_PAGE EXCERPT_.
● ● ● ●
I'm really thankful that those 4 hours were super manageable as far as pain goes. My labors seem to move quick and there wasn't a time during those 4 hours that I considered having an epidural because we were in such a good rhythm and each contraction felt very productive but not yet overwhelming.
Well, it's not called labor for nothing. It can't stay manageable for long. The unfortunate thing for me is that I always demand an epidural when it's way too late to get one. I got in the tub at about 7 cm and I immediately felt an amazing relief. I was almost able to sleep between contractions. I had about 2 contractions this way and then in the middle of one contraction I felt a "pop" and I think my water broke. Suddenly everything was very unmanageable. The contractions were way too intense and everything was moving very quickly. I started to lose it a little... okay, a lot. I was crying and saying that I had made the wrong decision and I wanted an epidural. I said lots of things like, "This is ridiculous! Why are we doing this, Chris?? Natural birth is sooooo dumb." Chris, Mary and Rachel (the two nurses) just kept saying, "Okay, we hear you, now lets just get through this next contraction," and I would say, "Who is calling the anesthesiologist?? No one has left to call him. I'm telling you that I have made the decision to have the epidural," and then more, "Okay, we hear you, lets get through this next contraction." They knew what I knew: that baby was a few contractions away and I would have to get through it.
● ● ● ●
_DATA SHOWN_.
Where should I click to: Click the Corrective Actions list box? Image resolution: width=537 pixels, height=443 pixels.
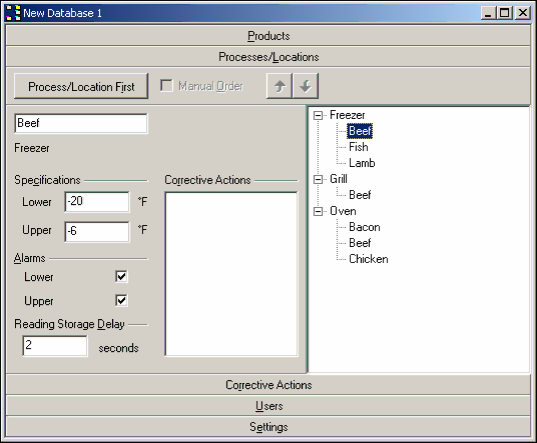pos(231,274)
● ● ● ●
_TASKS AND EXERCISES_.
[A] In the birth story, at roughly how many centimeters dilated did the writer get into the tub?
[B] Continue the birth story from its last sentence.

_TASK-BY-TASK RESULTS_.
[A] At about 7 cm.

[B]
We got out of the tub and headed back to the room at about 8 or 9 cm. I stood at the end of the bed and yelled through each contraction and in between I kept saying how dumb it is to not get the epidural and how foolish we had been. Dr. Anthony got there and checked me and said that he was ready to be pushed out!! I was sooo scared that she was wrong and that I would have to push and push. Thankfully, I only pushed through 2 contractions. But it was truly awful.
Jonathan came out and they put him on my chest. I was way too shook up by the pain of delivering him to even look at him. When the whole universe crashes down on your brain and you think you will pass out from pain, you just aren't all that eager to look at your baby. I kept hearing them say, "Oh my gosh!! He is huge!" Sure enough, he was huge. No wonder it hurt so bad!
It's amazing how quick you can go from the worst pain of your life to so much joy. It was wonderful to hold him and nurse him and in moments our family was changed forever. He is a chubby, snuggly, wonderful little baby that I can't get enough of. It's so fun to see Noah with him. Noah will come up and say, "Hold it?" So he sits and holds his brother before pushing him away and saying, "All done." We have had lots of help with Mike and Debbie here. I'm nervous for Saturday when they leave, but once again I will have opportunity to depend on God as my strength and to be sanctified through the sleeplessness, the chaos with a toddler, the nursing, and whatever else God brings my way. I'm thankful that in this moment I feel ready to tackle it because I know that there will be many moments to come that I don't think I can do it and I will have to cry out to my Rock and my Refuge for help.